Once food enters the stomach, the LES closes to prevent reflux or regurgitation of food into the esophagus. A weakened LES fails to close tightly, allowing food particles and acids to flow backward into your esophagus. This is called acid reflux and heartburn is a symptom of it.
The LES can become weak for many reasons, including structural abnormalities such as a hiatal hernia, or from medications you take, specific foods you eat, and lifestyle choices you make, such as smoking and drinking alcohol. Pressure on the abdomen from pregnancy or obesity may also weaken the LES.
The most common and obvious symptom of heartburn stems from its name: a burning sensation in the chest, behind your sternum. However, the burning sensation isn’t restricted to the chest—it can begin in the stomach and radiate up through the throat in some people. Other symptoms of acid reflux that may accompany heartburn are:
- sharp chest pains
- coughing and feeling the need to clear your throat
- sensation of food stuck in your throat
- trouble swallowing (dysphagia)
- frequent burping
Do I Have Heartburn?
If you’ve never experienced heartburn before, you may become alarmed and think that the pain is cardiac-related. Consider your diet and the timing of your discomfort to determine if you’re suffering from heartburn. Seek immediate medical attention for any chest pain that is prolonged, severe, and makes you anxious. Ask yourself the following questions to determine if heartburn is the culprit:
- What type of chest pain do I have?
- When did the burning start?
- Can I make the pain stop by sitting or lying in a certain position?
- What did I eat?
Burning pain that feels superficial rather than deep in the chest is more likely to be heartburn or another form of non-cardiac chest pain (NCCP). Cardiac pain is deep, heavy, and achy. Though both NCCP and cardiac chest pain can radiate into the neck, back, and arms, heartburn usually stays close to the breastbone and throat.
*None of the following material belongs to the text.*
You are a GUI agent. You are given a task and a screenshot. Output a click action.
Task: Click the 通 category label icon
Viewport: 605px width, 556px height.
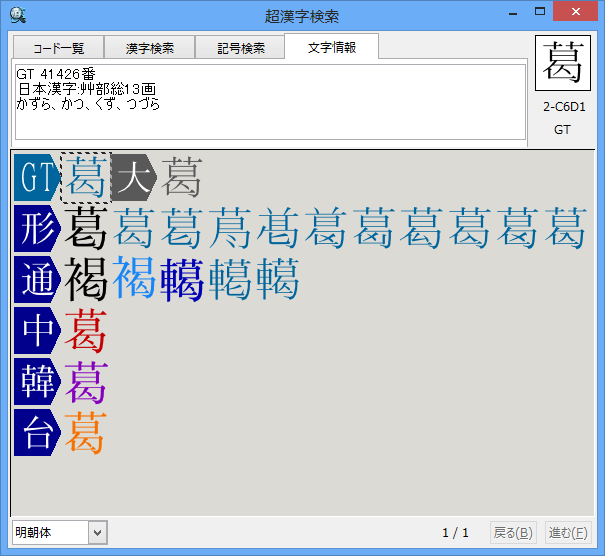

Pinpointing the time when your discomfort started is helpful in determining whether or not heartburn is the cause. Nighttime heartburn is common in many adults. You’re also more likely to have heartburn after a meal than on an empty stomach. Bending over and lying down can make heartburn worse, but won’t affect cardiac pain.
Controlling Your Triggers
Diet plays a major role in the occurrence of heartburn. Because certain foods and substances can cause the LES to weaken, your risk of developing heartburn increases after eating particular items. Common heartburn triggers include:
- tomato products
- citrus fruits and juices
- onions and garlic
- greasy, fried, or fatty foods
- caffeinated and alcoholic beverages
- large meals of any kind
Keeping a food journal can help you recognize a pattern. Take note of any correlations between your heartburn and the foods you ate. Once you have established a connection between your eating and lifestyle habits, you can make changes to make yourself more comfortable.